We would like to get away from nightly features of Rust in ink!, so
that users can just use stable Rust for building their contracts.
At the moment we're still stuck with one nightly feature though:
alloc_error_handler.
It's needed because we use a specialized memory allocation handler,
the ink_allocator
crate.
The Wasm blob to which an ink! contract is compiled is executed in
an execution environment named pallet-contracts
on-chain.
This pallet-contracts
is the smart contracts module of
the Substrate blockchain framework.
The relationship is as depicted in this diagram:
ink! uses a static buffer for interacting with pallet-contracts
, i.e.
to move data between the pallet and a smart contract.

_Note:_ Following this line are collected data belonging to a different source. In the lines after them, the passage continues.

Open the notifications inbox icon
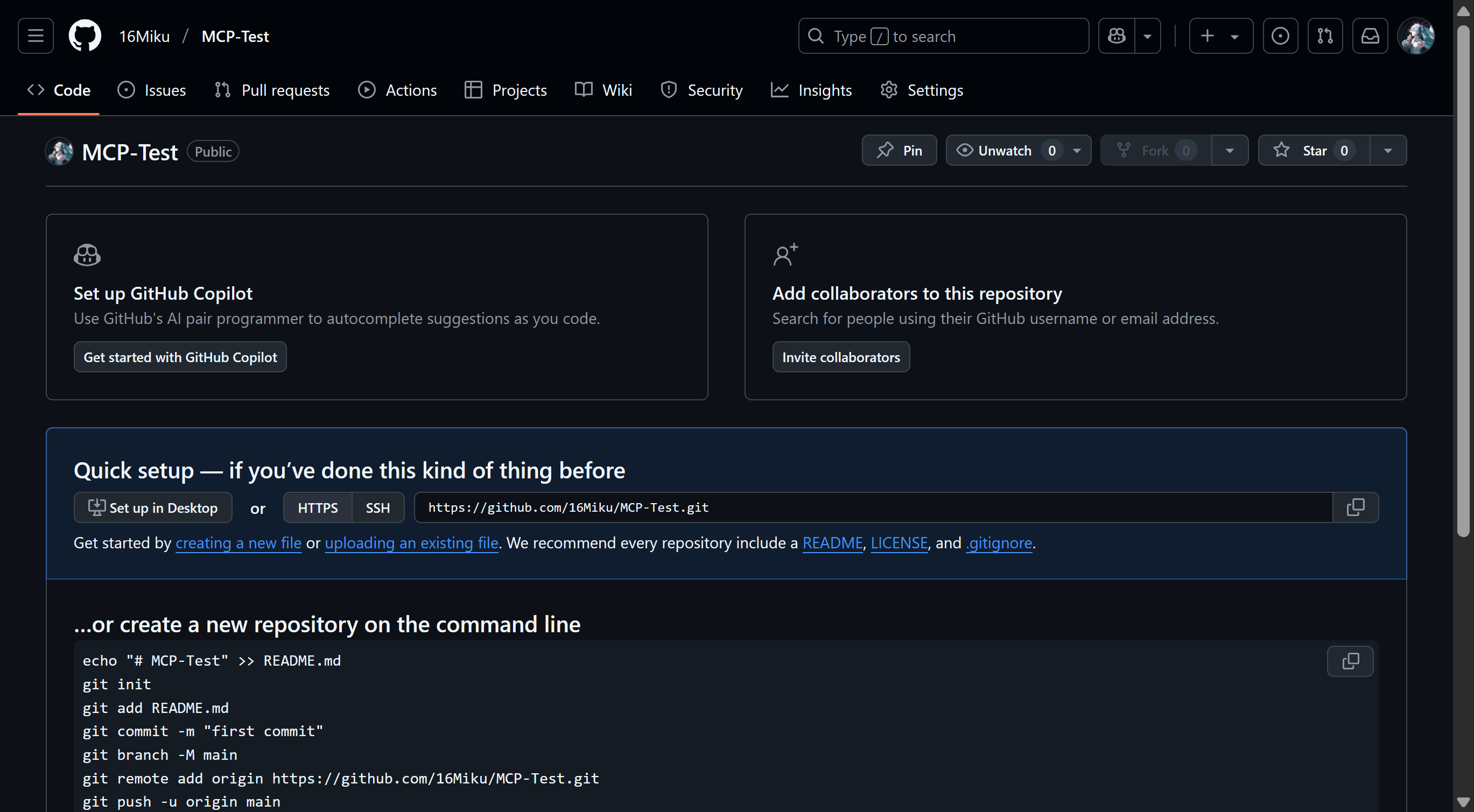Screen dimensions: 1474x812 [x=1370, y=36]
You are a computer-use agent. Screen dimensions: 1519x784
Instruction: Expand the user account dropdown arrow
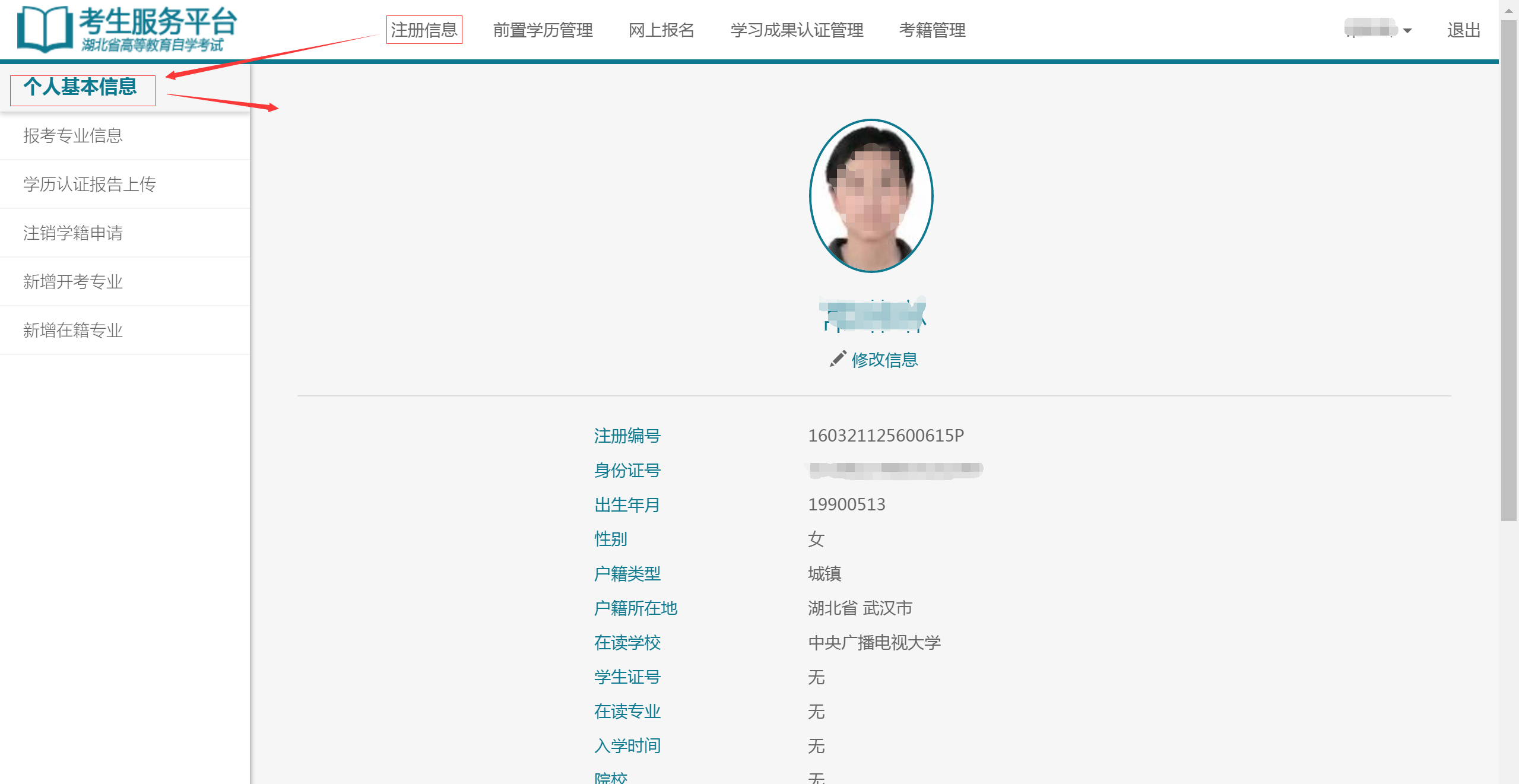coord(1407,31)
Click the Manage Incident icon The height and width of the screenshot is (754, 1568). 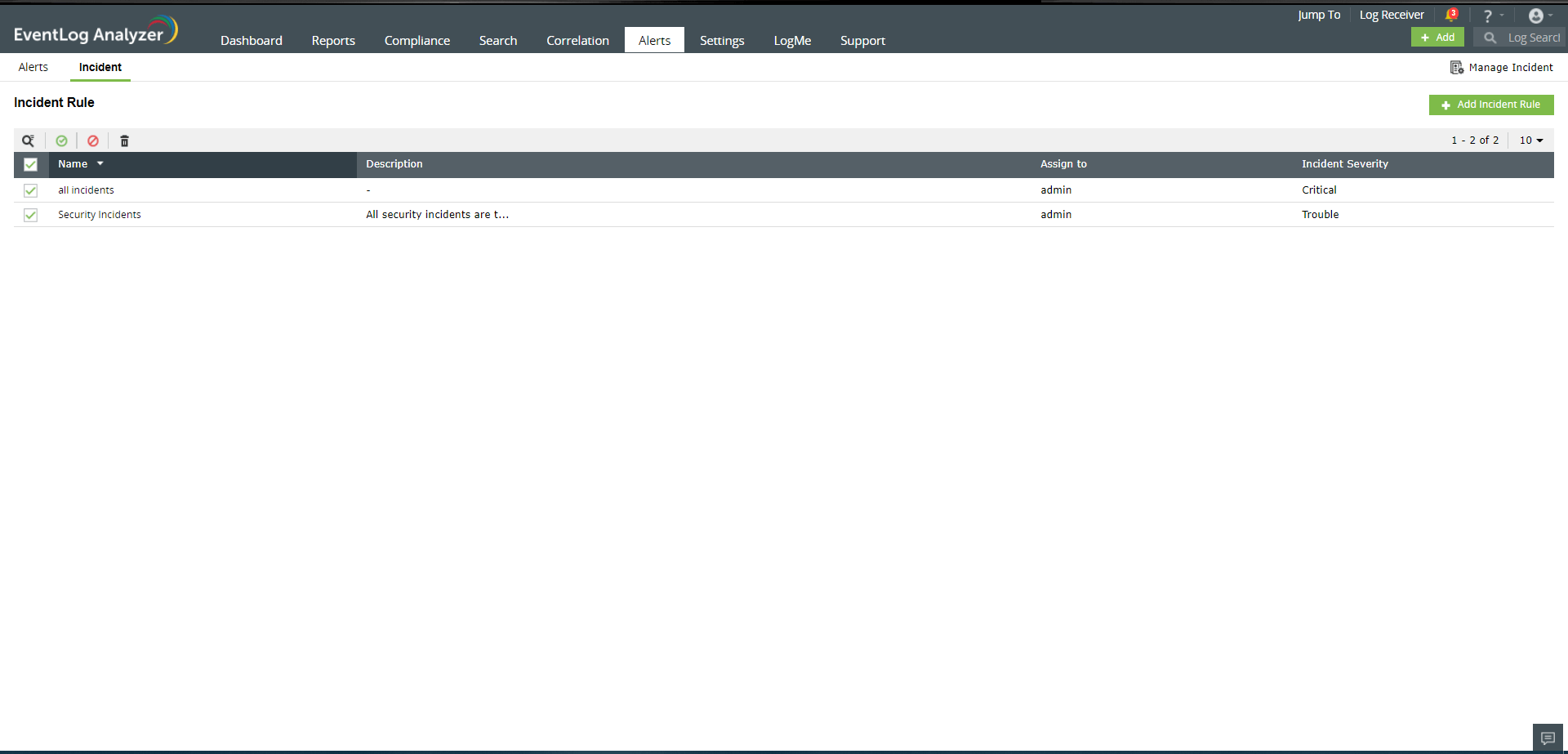(x=1458, y=67)
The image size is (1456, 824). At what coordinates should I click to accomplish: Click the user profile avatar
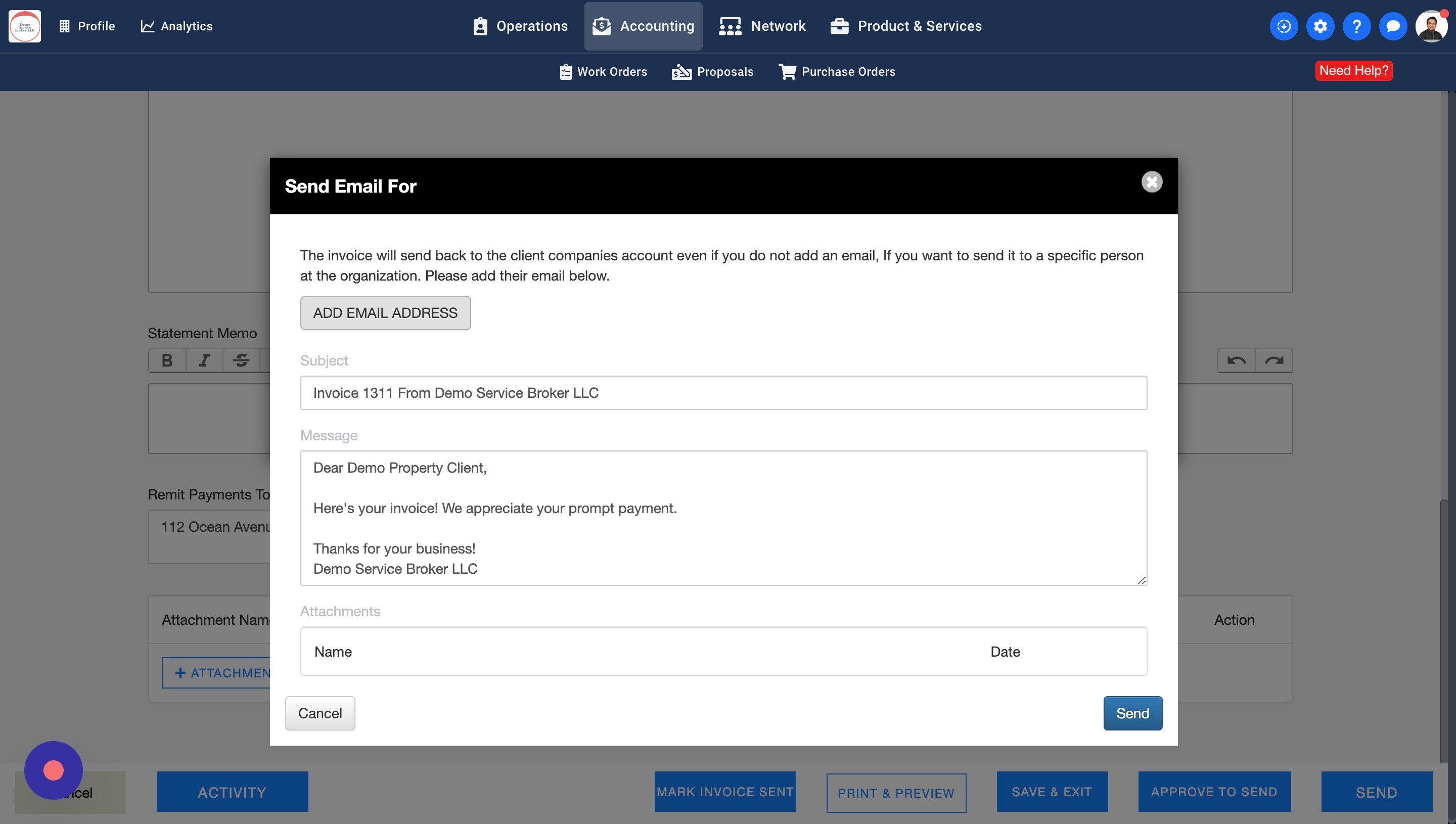pyautogui.click(x=1431, y=26)

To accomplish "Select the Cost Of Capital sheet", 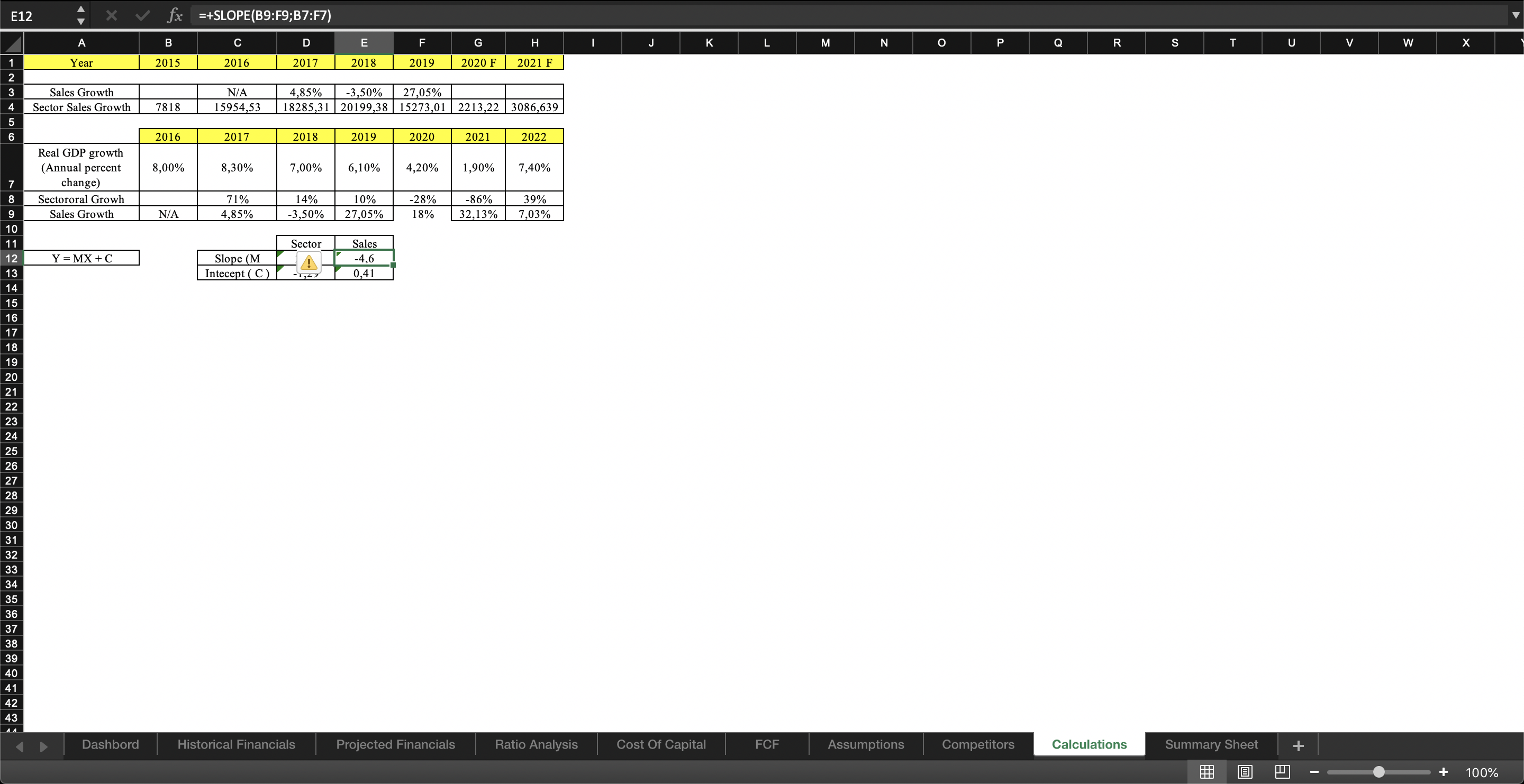I will click(661, 744).
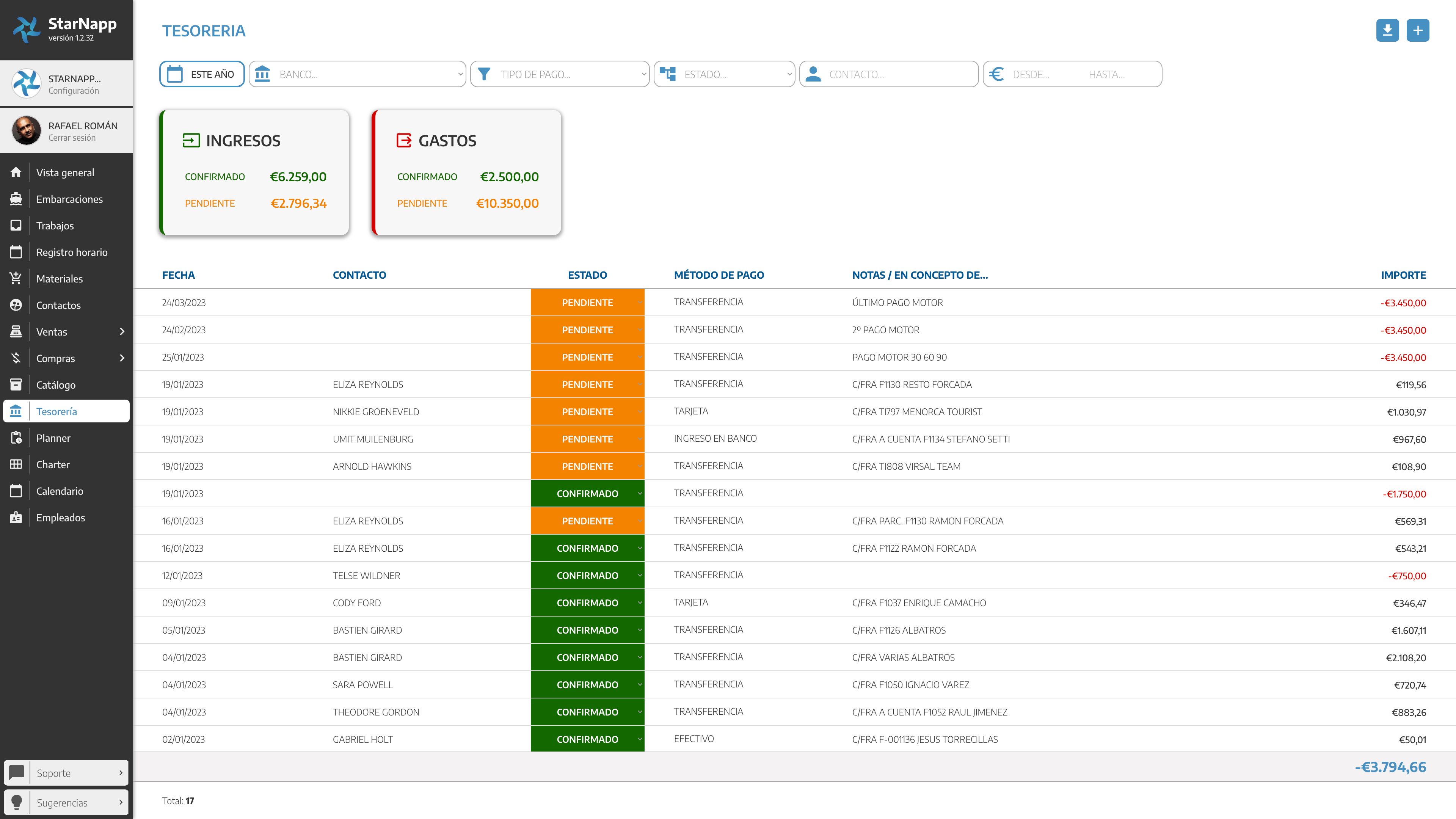1456x819 pixels.
Task: Change the Confirmado status for Cody Ford
Action: pyautogui.click(x=587, y=603)
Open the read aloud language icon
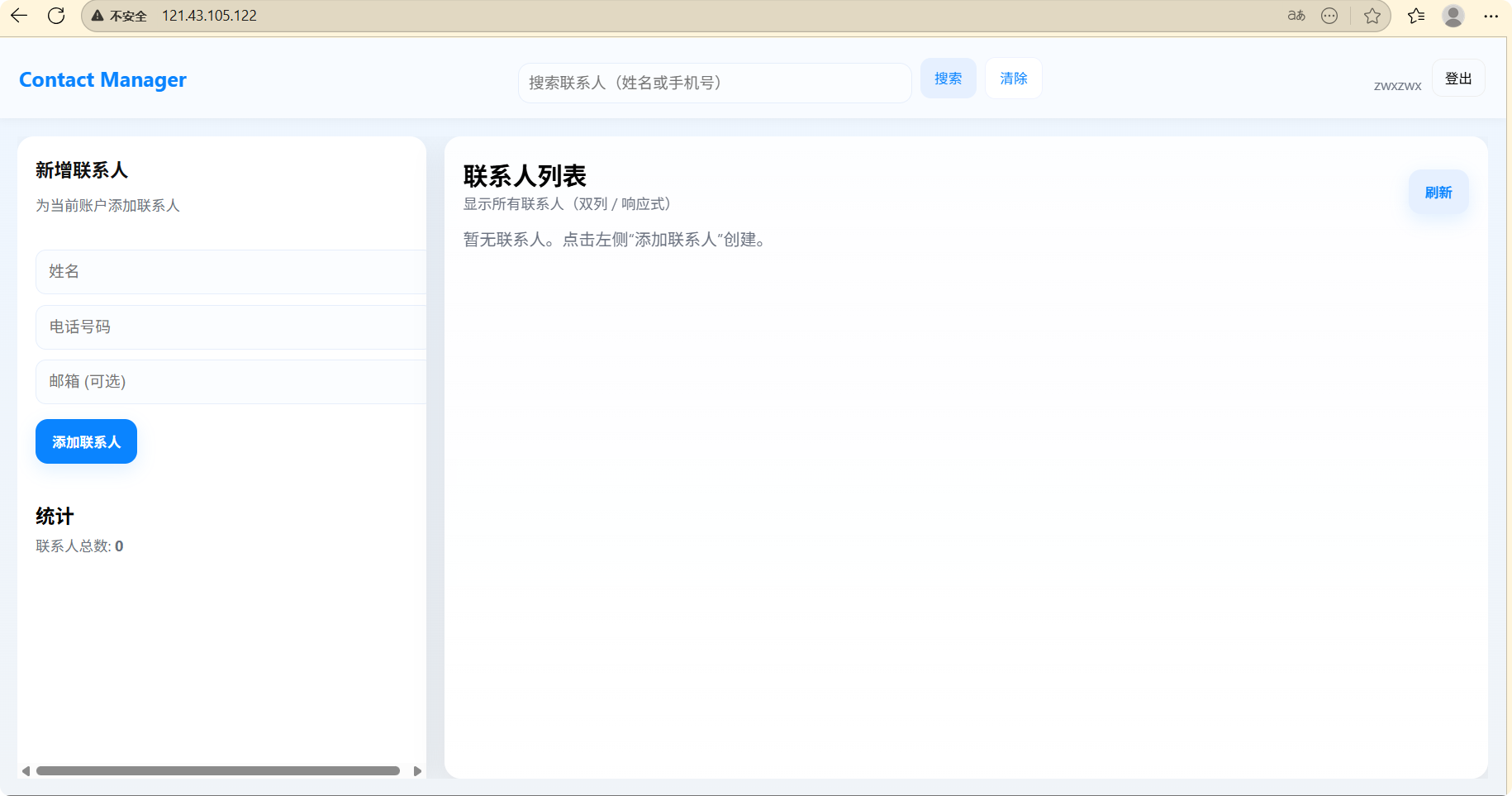This screenshot has height=796, width=1512. coord(1295,15)
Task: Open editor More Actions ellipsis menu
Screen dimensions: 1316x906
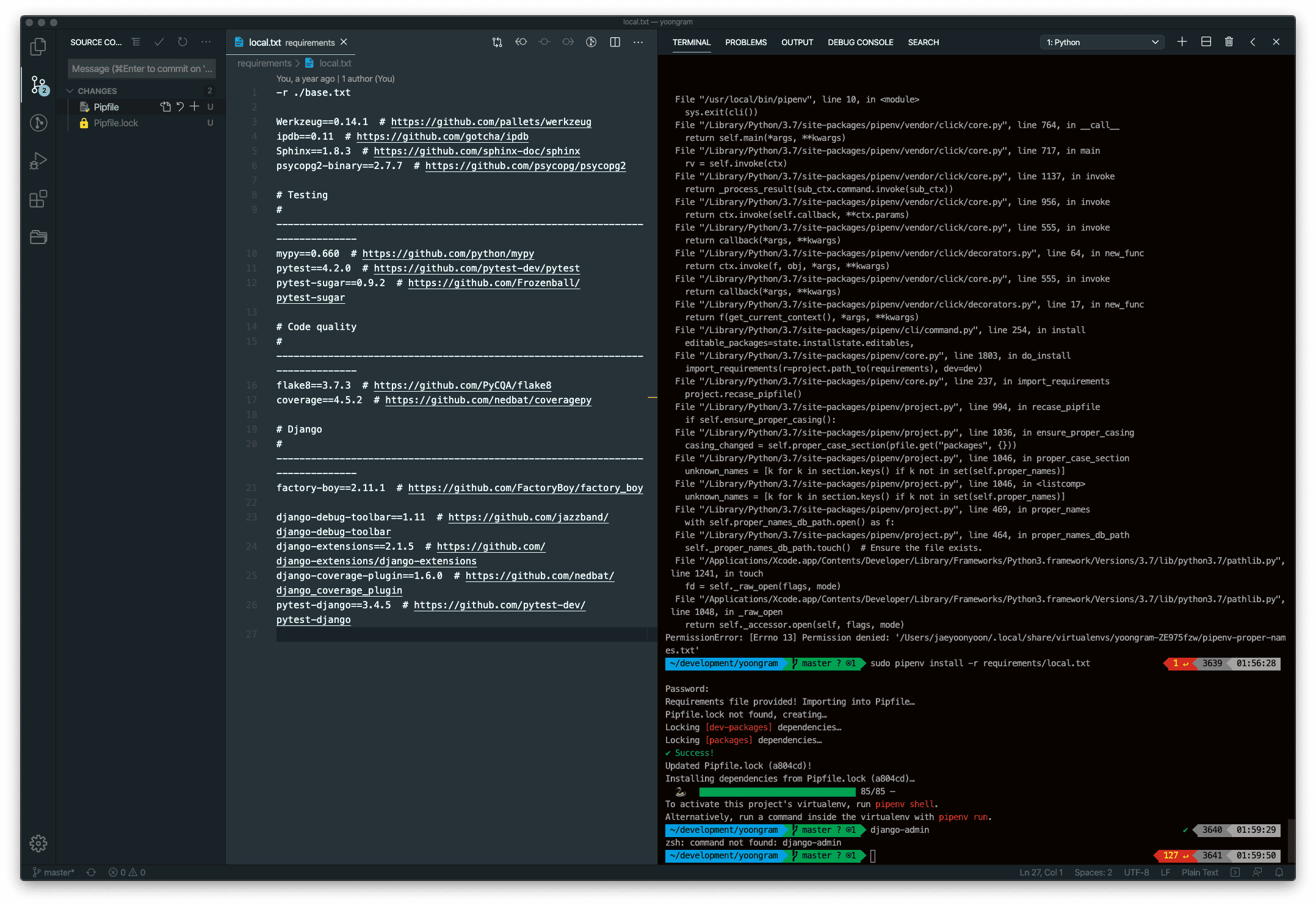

The advantage of a static buffer is that no gas-expensive heap allocations
are necessary, all allocations are done using simple pointer arithmetic.
The implementation of this static buffer is found in
ink_env/src/engine/on_chain/buffer.rs
.
The methods for communicating with the pallet are found in ink_env/src/engine/on_chain/impls.rs
.
If you look at the implementations you'll see a common pattern of
- SCALE-encoding values on the ink! side in order to pass them as a slice
of bytes to the
pallet-contracts
. - SCALE-decoding values that come from the
pallet-contracts
side in order to convert them into the proper types on the ink! side, making them available for contract developers.
The function signature of the pallet-contracts
API functions is defined in
ink_env/src/engine/on_chain/ext.rs
.
You'll see that we import different versions of API functions, something
like the following excerpt:
#[link(wasm_import_module = "seal0")]
extern "C" {
pub fn get_storage(
key_ptr: Ptr32<[u8]>,
output_ptr: Ptr32Mut<[u8]>,
output_len_ptr: Ptr32Mut<u32>,
) -> ReturnCode;
}
#[link(wasm_import_module = "seal1")]
extern "C" {
pub fn set_storage(
key_ptr: Ptr32<[u8]>,
value_ptr: Ptr32<[u8]>,
value_len: u32,
) -> ReturnCode;
}
Smart contracts are immutable, thus the pallet-contracts
can never change or remove
old API functions ‒ otherwise smart contracts that are deployed on-chain would break.
Hence there is this version mechanism. Functions start out at version seal0
and for
each new released iteration of the function there is a new version of it introduced.
In the example above you can see that we changed the function set_storage
at
one point.
The prefix seal
here is for historic reasons. There is some analogy to sealing a
contract. And we found seals to be a cute animal as well ‒ like squids!